*WHAT YOU WILL DO*.
All of the entries must appear again exactly as written.

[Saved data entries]

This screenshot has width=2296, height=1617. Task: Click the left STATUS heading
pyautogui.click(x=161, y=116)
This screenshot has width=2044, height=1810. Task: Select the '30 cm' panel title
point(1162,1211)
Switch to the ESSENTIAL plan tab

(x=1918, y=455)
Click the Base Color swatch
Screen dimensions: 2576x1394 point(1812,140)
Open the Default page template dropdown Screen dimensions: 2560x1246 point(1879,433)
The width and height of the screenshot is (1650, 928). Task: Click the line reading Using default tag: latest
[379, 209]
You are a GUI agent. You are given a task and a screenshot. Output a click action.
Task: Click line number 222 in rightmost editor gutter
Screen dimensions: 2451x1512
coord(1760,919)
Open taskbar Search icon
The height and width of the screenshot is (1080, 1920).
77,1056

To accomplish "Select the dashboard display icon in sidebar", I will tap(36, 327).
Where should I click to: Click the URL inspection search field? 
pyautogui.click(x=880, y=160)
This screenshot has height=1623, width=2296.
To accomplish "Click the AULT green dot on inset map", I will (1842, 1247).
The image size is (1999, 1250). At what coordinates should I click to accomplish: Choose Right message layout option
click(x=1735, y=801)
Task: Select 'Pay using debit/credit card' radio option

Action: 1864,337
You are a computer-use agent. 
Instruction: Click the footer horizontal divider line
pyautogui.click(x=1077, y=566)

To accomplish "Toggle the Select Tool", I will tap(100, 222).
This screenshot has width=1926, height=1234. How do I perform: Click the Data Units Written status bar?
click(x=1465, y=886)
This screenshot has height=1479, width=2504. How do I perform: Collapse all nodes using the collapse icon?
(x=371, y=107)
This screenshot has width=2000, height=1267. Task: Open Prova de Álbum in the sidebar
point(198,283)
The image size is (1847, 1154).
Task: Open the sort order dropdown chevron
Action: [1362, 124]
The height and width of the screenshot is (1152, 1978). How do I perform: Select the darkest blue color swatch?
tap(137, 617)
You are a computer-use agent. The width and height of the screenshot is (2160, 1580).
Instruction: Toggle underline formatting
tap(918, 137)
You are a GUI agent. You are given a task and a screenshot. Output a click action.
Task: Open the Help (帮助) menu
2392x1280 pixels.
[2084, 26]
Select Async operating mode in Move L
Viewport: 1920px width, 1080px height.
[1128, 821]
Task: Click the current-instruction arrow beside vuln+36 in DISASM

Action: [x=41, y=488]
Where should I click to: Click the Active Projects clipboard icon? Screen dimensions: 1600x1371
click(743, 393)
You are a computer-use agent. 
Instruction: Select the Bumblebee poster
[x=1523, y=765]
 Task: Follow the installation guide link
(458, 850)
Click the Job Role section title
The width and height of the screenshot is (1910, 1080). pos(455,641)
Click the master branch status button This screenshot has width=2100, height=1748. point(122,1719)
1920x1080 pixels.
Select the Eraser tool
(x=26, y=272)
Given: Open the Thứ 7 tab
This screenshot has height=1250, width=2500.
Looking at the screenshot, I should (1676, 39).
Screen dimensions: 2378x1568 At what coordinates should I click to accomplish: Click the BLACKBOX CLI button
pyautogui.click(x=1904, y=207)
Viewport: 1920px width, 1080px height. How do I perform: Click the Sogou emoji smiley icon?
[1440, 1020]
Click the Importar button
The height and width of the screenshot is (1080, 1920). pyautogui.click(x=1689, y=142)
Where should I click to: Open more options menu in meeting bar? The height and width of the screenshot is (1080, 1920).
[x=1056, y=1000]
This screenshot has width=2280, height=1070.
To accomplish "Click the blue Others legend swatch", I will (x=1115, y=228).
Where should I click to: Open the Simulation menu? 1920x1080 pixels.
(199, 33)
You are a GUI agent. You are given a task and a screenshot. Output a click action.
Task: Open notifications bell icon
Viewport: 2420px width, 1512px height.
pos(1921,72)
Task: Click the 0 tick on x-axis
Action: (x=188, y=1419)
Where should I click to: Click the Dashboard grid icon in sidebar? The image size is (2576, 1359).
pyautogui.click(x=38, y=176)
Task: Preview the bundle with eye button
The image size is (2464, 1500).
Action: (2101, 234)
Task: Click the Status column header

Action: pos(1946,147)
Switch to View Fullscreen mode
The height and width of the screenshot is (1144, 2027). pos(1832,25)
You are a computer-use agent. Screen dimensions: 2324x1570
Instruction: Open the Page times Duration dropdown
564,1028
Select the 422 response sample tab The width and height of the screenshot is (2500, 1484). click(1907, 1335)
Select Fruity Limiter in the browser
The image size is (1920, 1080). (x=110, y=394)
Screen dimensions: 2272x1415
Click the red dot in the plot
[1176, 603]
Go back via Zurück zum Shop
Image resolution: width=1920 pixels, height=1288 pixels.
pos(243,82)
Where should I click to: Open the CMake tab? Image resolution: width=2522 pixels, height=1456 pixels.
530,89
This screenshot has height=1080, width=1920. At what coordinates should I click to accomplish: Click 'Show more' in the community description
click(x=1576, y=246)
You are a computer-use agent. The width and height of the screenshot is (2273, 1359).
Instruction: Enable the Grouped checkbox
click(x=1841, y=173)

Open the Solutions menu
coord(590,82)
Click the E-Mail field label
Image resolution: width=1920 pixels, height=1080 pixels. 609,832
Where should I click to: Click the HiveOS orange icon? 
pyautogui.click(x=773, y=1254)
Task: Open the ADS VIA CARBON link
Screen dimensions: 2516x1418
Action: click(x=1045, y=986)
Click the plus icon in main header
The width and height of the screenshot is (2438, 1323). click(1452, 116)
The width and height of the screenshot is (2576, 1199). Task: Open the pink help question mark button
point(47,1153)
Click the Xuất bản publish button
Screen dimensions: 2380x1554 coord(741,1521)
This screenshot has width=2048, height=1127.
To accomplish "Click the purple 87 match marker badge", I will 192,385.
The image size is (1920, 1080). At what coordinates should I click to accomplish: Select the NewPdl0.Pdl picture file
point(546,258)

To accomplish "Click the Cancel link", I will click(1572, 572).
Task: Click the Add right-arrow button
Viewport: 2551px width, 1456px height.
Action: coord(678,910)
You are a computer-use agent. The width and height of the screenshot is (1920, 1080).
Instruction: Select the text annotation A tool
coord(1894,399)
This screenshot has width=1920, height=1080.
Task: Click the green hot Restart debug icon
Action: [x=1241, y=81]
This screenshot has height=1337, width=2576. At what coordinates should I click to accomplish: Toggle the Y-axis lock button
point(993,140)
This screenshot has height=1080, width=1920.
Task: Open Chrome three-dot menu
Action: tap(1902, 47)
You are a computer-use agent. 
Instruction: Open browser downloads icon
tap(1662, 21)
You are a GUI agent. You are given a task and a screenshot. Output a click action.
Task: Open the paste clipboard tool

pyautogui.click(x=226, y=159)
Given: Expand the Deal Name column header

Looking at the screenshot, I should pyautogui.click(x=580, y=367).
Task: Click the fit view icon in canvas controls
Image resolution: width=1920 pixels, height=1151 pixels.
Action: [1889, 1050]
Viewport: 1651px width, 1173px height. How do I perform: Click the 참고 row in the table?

*OUTPUT FOR THIS EXERCISE*.
This screenshot has width=2296, height=1617. Task: Click the left STATUS heading
pyautogui.click(x=161, y=116)
This screenshot has width=2044, height=1810. Task: Select the '30 cm' panel title
point(1162,1211)
Switch to the ESSENTIAL plan tab

(x=1918, y=455)
Click the Base Color swatch
Screen dimensions: 2576x1394 point(1812,140)
Open the Default page template dropdown Screen dimensions: 2560x1246 point(1879,433)
The width and height of the screenshot is (1650, 928). Task: Click the line reading Using default tag: latest
[379, 209]
You are a GUI agent. You are given a task and a screenshot. Output a click action.
Task: Click line number 222 in rightmost editor gutter
Screen dimensions: 2451x1512
coord(1760,919)
Open taskbar Search icon
The height and width of the screenshot is (1080, 1920).
77,1056

To accomplish "Select the dashboard display icon in sidebar", I will tap(36, 327).
Where should I click to: Click the URL inspection search field? 
pyautogui.click(x=880, y=160)
This screenshot has height=1623, width=2296.
To accomplish "Click the AULT green dot on inset map", I will (1842, 1247).
The image size is (1999, 1250). At what coordinates should I click to accomplish: Choose Right message layout option
click(x=1735, y=801)
Task: Select 'Pay using debit/credit card' radio option

Action: 1864,337
You are a computer-use agent. 
Instruction: Click the footer horizontal divider line
pyautogui.click(x=1077, y=566)

To accomplish "Toggle the Select Tool", I will tap(100, 222).
This screenshot has width=1926, height=1234. How do I perform: Click the Data Units Written status bar?
click(x=1465, y=886)
This screenshot has height=1479, width=2504. How do I perform: Collapse all nodes using the collapse icon?
(x=371, y=107)
This screenshot has width=2000, height=1267. Task: Open Prova de Álbum in the sidebar
point(198,283)
The image size is (1847, 1154).
Task: Open the sort order dropdown chevron
Action: [1362, 124]
The height and width of the screenshot is (1152, 1978). How do I perform: Select the darkest blue color swatch?
tap(137, 617)
You are a computer-use agent. The width and height of the screenshot is (2160, 1580).
Instruction: Toggle underline formatting
tap(918, 137)
You are a GUI agent. You are given a task and a screenshot. Output a click action.
Task: Open the Help (帮助) menu
2392x1280 pixels.
[2084, 26]
Select Async operating mode in Move L
Viewport: 1920px width, 1080px height.
[1128, 821]
Task: Click the current-instruction arrow beside vuln+36 in DISASM

Action: [x=41, y=488]
Where should I click to: Click the Active Projects clipboard icon? Screen dimensions: 1600x1371
click(743, 393)
You are a computer-use agent. 
Instruction: Select the Bumblebee poster
[x=1523, y=765]
 Task: Follow the installation guide link
(458, 850)
Click the Job Role section title
The width and height of the screenshot is (1910, 1080). pos(455,641)
Click the master branch status button This screenshot has width=2100, height=1748. point(122,1719)
1920x1080 pixels.
Select the Eraser tool
(x=26, y=272)
Given: Open the Thứ 7 tab
This screenshot has height=1250, width=2500.
Looking at the screenshot, I should (1676, 39).
Screen dimensions: 2378x1568 At what coordinates should I click to accomplish: Click the BLACKBOX CLI button
pyautogui.click(x=1904, y=207)
Viewport: 1920px width, 1080px height. How do I perform: Click the Sogou emoji smiley icon?
[1440, 1020]
Click the Importar button
The height and width of the screenshot is (1080, 1920). pyautogui.click(x=1689, y=142)
Where should I click to: Open more options menu in meeting bar? The height and width of the screenshot is (1080, 1920).
[x=1056, y=1000]
This screenshot has width=2280, height=1070.
To accomplish "Click the blue Others legend swatch", I will (x=1115, y=228).
Where should I click to: Open the Simulation menu? 1920x1080 pixels.
(199, 33)
You are a GUI agent. You are given a task and a screenshot. Output a click action.
Task: Open notifications bell icon
Viewport: 2420px width, 1512px height.
pos(1921,72)
Task: Click the 0 tick on x-axis
Action: (x=188, y=1419)
Where should I click to: Click the Dashboard grid icon in sidebar? The image size is (2576, 1359).
pyautogui.click(x=38, y=176)
Task: Preview the bundle with eye button
The image size is (2464, 1500).
Action: (2101, 234)
Task: Click the Status column header

Action: pos(1946,147)
Switch to View Fullscreen mode
The height and width of the screenshot is (1144, 2027). pos(1832,25)
You are a computer-use agent. Screen dimensions: 2324x1570
Instruction: Open the Page times Duration dropdown
564,1028
Select the 422 response sample tab The width and height of the screenshot is (2500, 1484). click(1907, 1335)
Select Fruity Limiter in the browser
The image size is (1920, 1080). (x=110, y=394)
Screen dimensions: 2272x1415
Click the red dot in the plot
[1176, 603]
Go back via Zurück zum Shop
Image resolution: width=1920 pixels, height=1288 pixels.
pos(243,82)
Where should I click to: Open the CMake tab? Image resolution: width=2522 pixels, height=1456 pixels.
530,89
This screenshot has height=1080, width=1920. At what coordinates should I click to accomplish: Click 'Show more' in the community description
click(x=1576, y=246)
You are a computer-use agent. The width and height of the screenshot is (2273, 1359).
Instruction: Enable the Grouped checkbox
click(x=1841, y=173)

Open the Solutions menu
coord(590,82)
Click the E-Mail field label
Image resolution: width=1920 pixels, height=1080 pixels. 609,832
Where should I click to: Click the HiveOS orange icon? 
pyautogui.click(x=773, y=1254)
Task: Open the ADS VIA CARBON link
Screen dimensions: 2516x1418
Action: click(x=1045, y=986)
Click the plus icon in main header
The width and height of the screenshot is (2438, 1323). click(1452, 116)
The width and height of the screenshot is (2576, 1199). Task: Open the pink help question mark button
point(47,1153)
Click the Xuất bản publish button
Screen dimensions: 2380x1554 coord(741,1521)
This screenshot has width=2048, height=1127.
To accomplish "Click the purple 87 match marker badge", I will 192,385.
The image size is (1920, 1080). At what coordinates should I click to accomplish: Select the NewPdl0.Pdl picture file
point(546,258)

To accomplish "Click the Cancel link", I will click(1572, 572).
Task: Click the Add right-arrow button
Viewport: 2551px width, 1456px height.
Action: coord(678,910)
You are a computer-use agent. The width and height of the screenshot is (1920, 1080).
Instruction: Select the text annotation A tool
coord(1894,399)
This screenshot has width=1920, height=1080.
Task: Click the green hot Restart debug icon
Action: [x=1241, y=81]
This screenshot has height=1337, width=2576. At what coordinates should I click to accomplish: Toggle the Y-axis lock button
point(993,140)
This screenshot has height=1080, width=1920.
Task: Open Chrome three-dot menu
Action: tap(1902, 47)
You are a computer-use agent. 
Instruction: Open browser downloads icon
tap(1662, 21)
You are a GUI agent. You are given a task and a screenshot. Output a click action.
Task: Open the paste clipboard tool

pyautogui.click(x=226, y=159)
Given: Expand the Deal Name column header

Looking at the screenshot, I should pyautogui.click(x=580, y=367).
Task: Click the fit view icon in canvas controls
Image resolution: width=1920 pixels, height=1151 pixels.
Action: [1889, 1050]
Viewport: 1651px width, 1173px height. How do I perform: Click the 참고 row in the table?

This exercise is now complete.